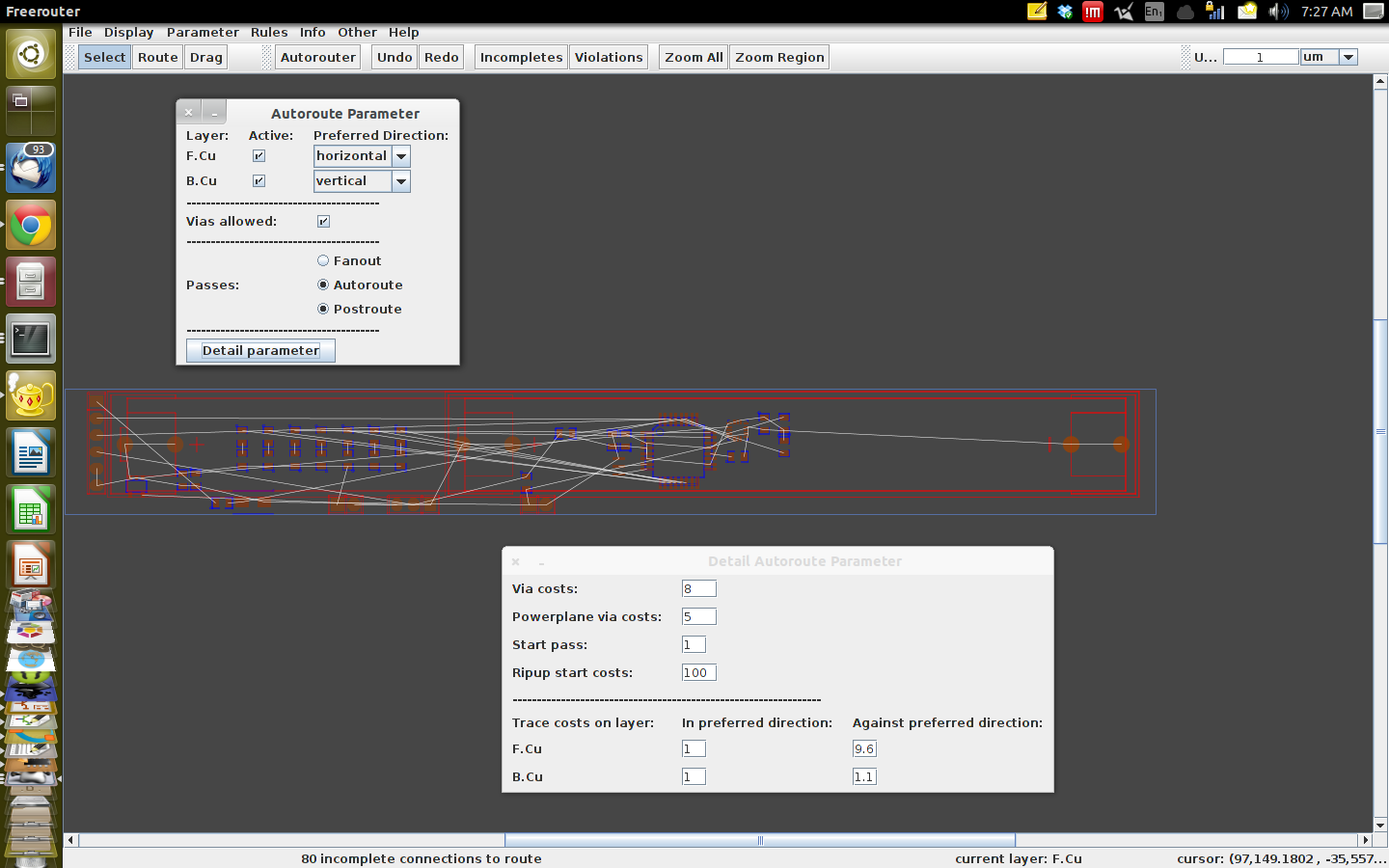Open LibreOffice Impress from the dock

point(31,566)

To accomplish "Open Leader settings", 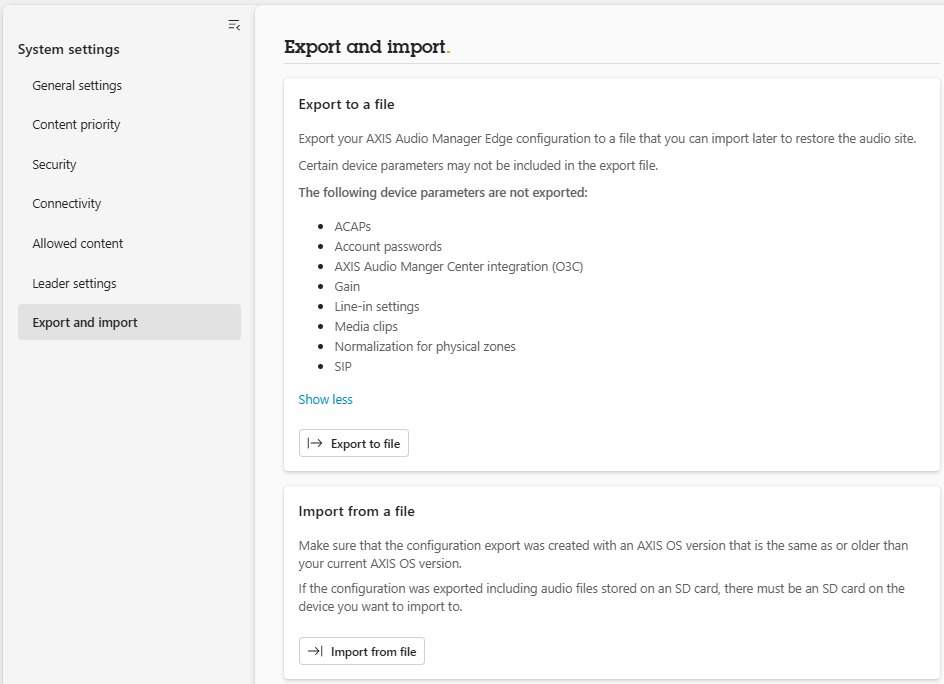I will click(x=75, y=283).
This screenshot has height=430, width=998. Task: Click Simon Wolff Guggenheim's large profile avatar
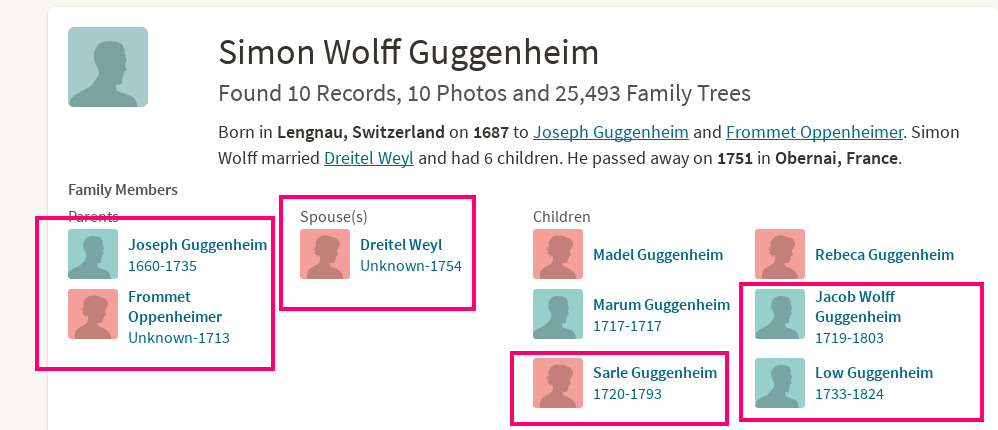click(108, 67)
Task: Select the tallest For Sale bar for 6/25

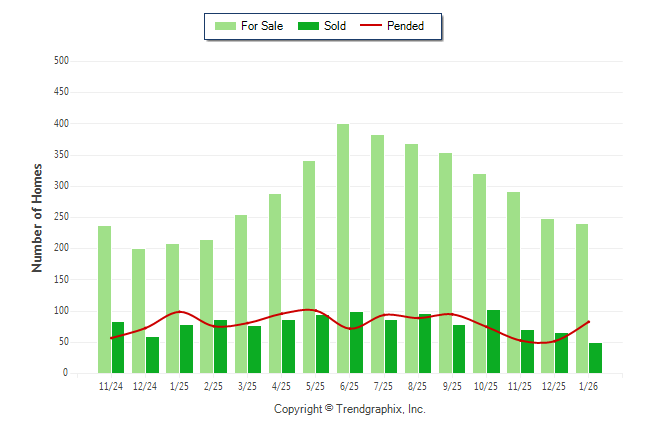Action: coord(343,248)
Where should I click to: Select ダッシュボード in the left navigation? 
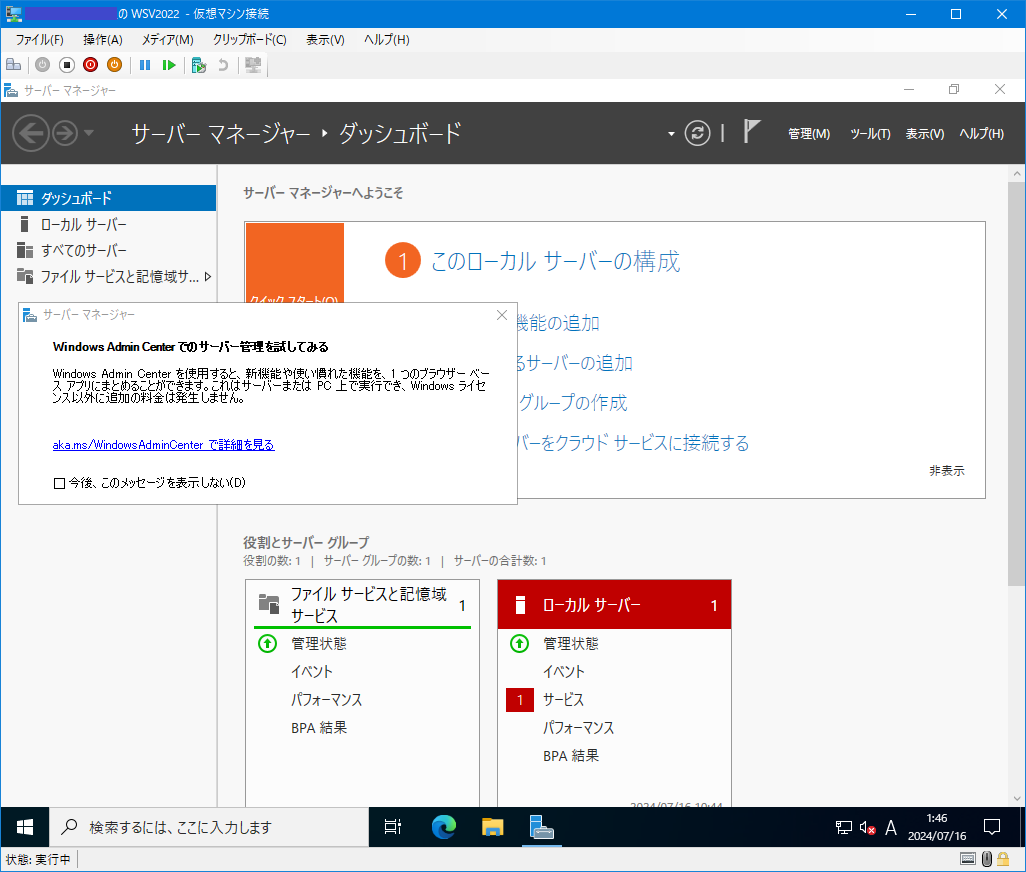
● ● ●
WHAT IS BEING ASKED:
With the pictures left out, please output each line from the one containing "Task: Select the" through the end of the entries, exactly as it is.

FINAL ANSWER:
Task: Select the tallest For Sale bar for 6/25

Action: coord(343,248)
Where should I click to: Select ダッシュボード in the left navigation? 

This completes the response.